What are Hidden Long-term Effects of COVID-19?
|Photo: Harvard Health|
In December 2019, people started hearing stories of what would eventually be named COVID-19. As we all know, society was not prepared for the devastating effects of this virus, nor of the ensuing pandemic which took the world by surprise.
While most persons with COVID-19 recover and return to normal health, some patients can have symptoms that can last for weeks or even months after recovery from acute illness. Even people who are not hospitalized and who have mild illness can experience persistent or late symptoms. Multi-year studies are underway to further investigate.
The most commonly reported long-term symptoms
- Shortness of breath
- Joint pain
- Chest pain
Other reported long-term symptoms include:
- Difficulty with thinking and concentration (sometimes referred to as “brain fog”)
- Muscle pain
- Intermittent fever
- Fast-beating or pounding heart (also known as heart palpitations)
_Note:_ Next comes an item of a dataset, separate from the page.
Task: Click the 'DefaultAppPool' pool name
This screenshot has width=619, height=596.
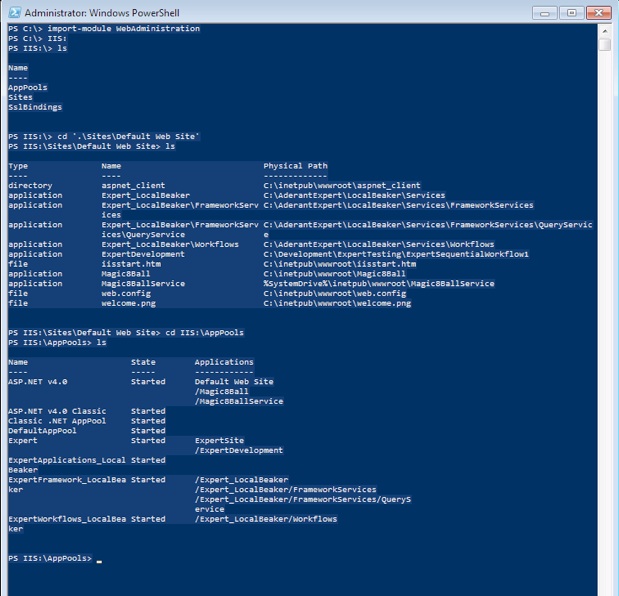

More serious long-term complications appear to be less common but have been reported. These have been noted to affect different organ systems in the body. These include:
- Cardiovascular: inflammation of the heart muscle
- Respiratory: lung function abnormalities
- Renal: acute kidney injury
- Dermatologic: rash, hair loss
- Neurological: smell and taste problems, sleep issues, difficulty with concentration, memory problems
- Psychiatric: depression, anxiety, changes in mood
The long-term significance of these effects is not yet known, according to CDC.
What can we learn from this?
|Photo: Royds Withy King|
It is still unclear exactly how COVID-19 causes neurological issues. Further research is required in this area to fully comprehend why and how this is happening. It is an ever-expanding area of medical research that will no doubt take many years to fully understand.
The emergence of this new population of survivors who have significant, and potentially long-term, support needs is likely to place already stretched NHS services under increasing pressure as additional treatment and rehabilitation capacity must be created. This is at a time when many hospital based rehabilitation services are re-opening (as many were closed or re-purposed during the pandemic) and are trying to meet the needs of the “backlog” of many brain injury survivors who could not access specialist rehabilitation during the height of the pandemic. The costs/impact of the temporary loss of many specialist rehabilitation services is not yet known.
There are some COVID-19 specific support and rehabilitation services emerging; for example, the Mary Seacole Hospital in Surrey was recently re-organised to specifically provide rehabilitation to those who are recovering from COVID-19. In addition, the NHS has launched the website – Your Covid Recovery – to provide information from experts on how to manage the physical and psychological symptoms associated with COVID-19.
Many Third Sector organisations, such as the Encephalitis Society and Headway, have also developed covid-specific guidance and online support forums for their service users and many are funding research into the area. The hashtag #longcovid is now common place across social media forums and has made it easier for professionals and the public to engage in shared debate on the issues and has fostered the development of a wide number of platforms providing essential information and support to COVID-19 survivors and their families.
The best way to prevent these long-term complications is to prevent COVID-19. The best strategies for preventing COVID-19 infection in youth and adults are to wear a mask in public places, stay at least 6 feet away from other people, frequently wash your hands, and avoid crowds and confined or poorly ventilated spaces.